**Directions:** Please answer from the forum thread on renting on an uneconomic basis: in the property developer example, how much does the developer get per year for renting the field to a farmer?

**Quoted passage:**
▬▬▬

# What is "RENTING ON AN UNECONOMIC BASIS"



## erso (26 Jan 2013)

According to the Guide to Rental Income, you are not allowed to claim for "Expenses incurred in the letting of premises on an uneconomic basis."
Can someone kindly explain this? Thanks


----------



## T McGibney (26 Jan 2013)

It refers to situations where there is no possibility whatsoever of making a profit from rents received. 

An example would be a property developer who borrows €1m to buy a field in the hope of getting planning for apartments, the planning goes pear shaped and they end up renting the field to a farmer for €1,000 per year. 

If the developer has an annual interest bill of €50,000 on the loan, they will be making a loss of €49,00 each year but won't be allowed claim any tax relief on that loss as the loss is deemed uneconomic.


----------



## mandelbrot (26 Jan 2013)

erso said:


> According to the Guide to Rental Income, you are not allowed to claim for "Expenses incurred in the letting of premises on an uneconomic basis."
> Can someone kindly explain this? Thanks



http://www.charteredaccountants.ie/taxsource/1997/en/act/pub/0039/nfg/sec0075-nfg.html

Read that, (particularly the last paragraph) and come back if it's still unclear...


----------



## erso (27 Jan 2013)

Thank you


----------



## Joe_90 (27 Jan 2013)

Are there degrees of uneconomic lettings?


----------



## mandelbrot (27 Jan 2013)

Joe_90 said:


> Are there degrees of uneconomic lettings?

▬▬▬

**Data shown:**
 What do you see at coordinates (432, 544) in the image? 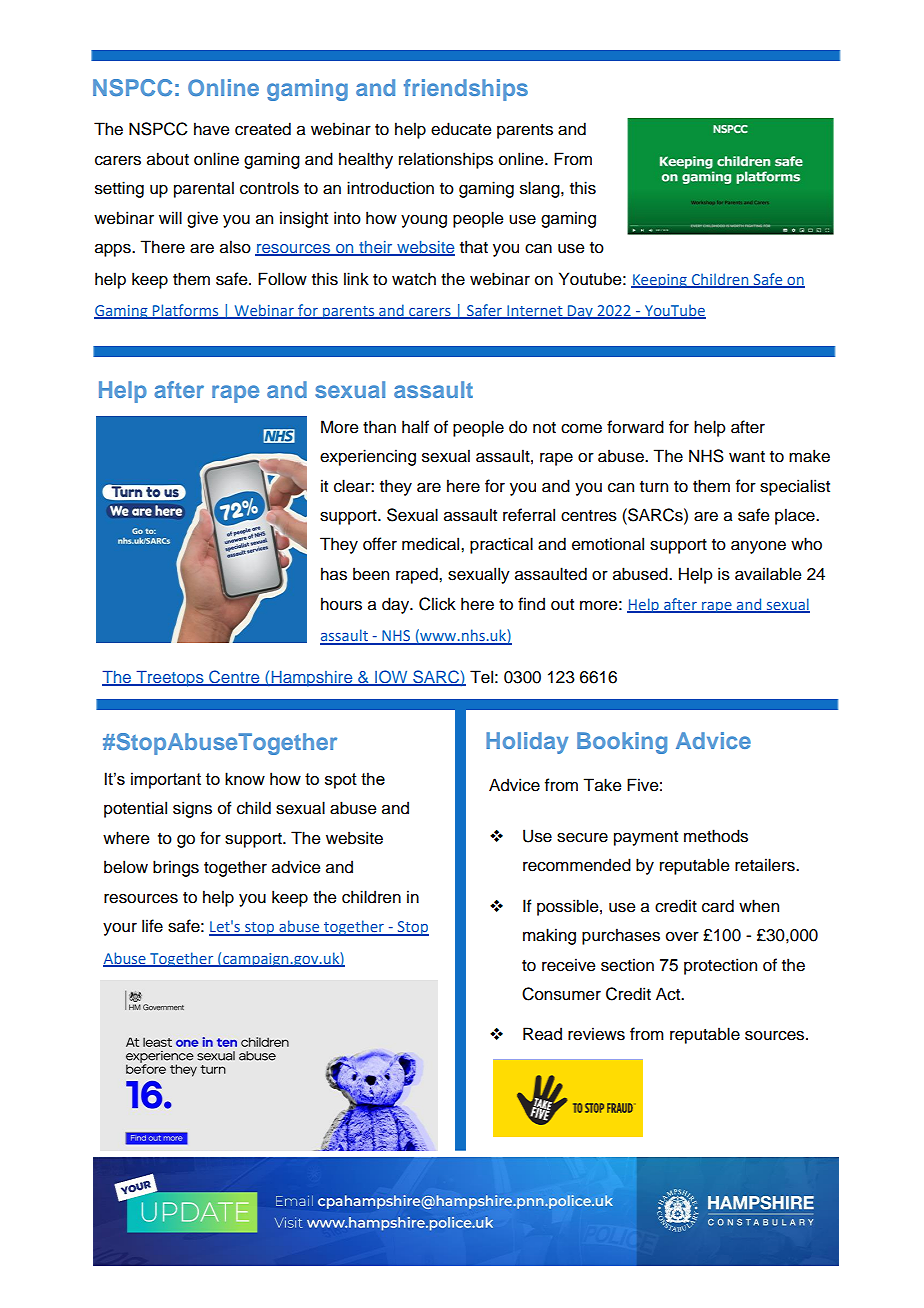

▬▬▬

**Solution:** €1,000 per year.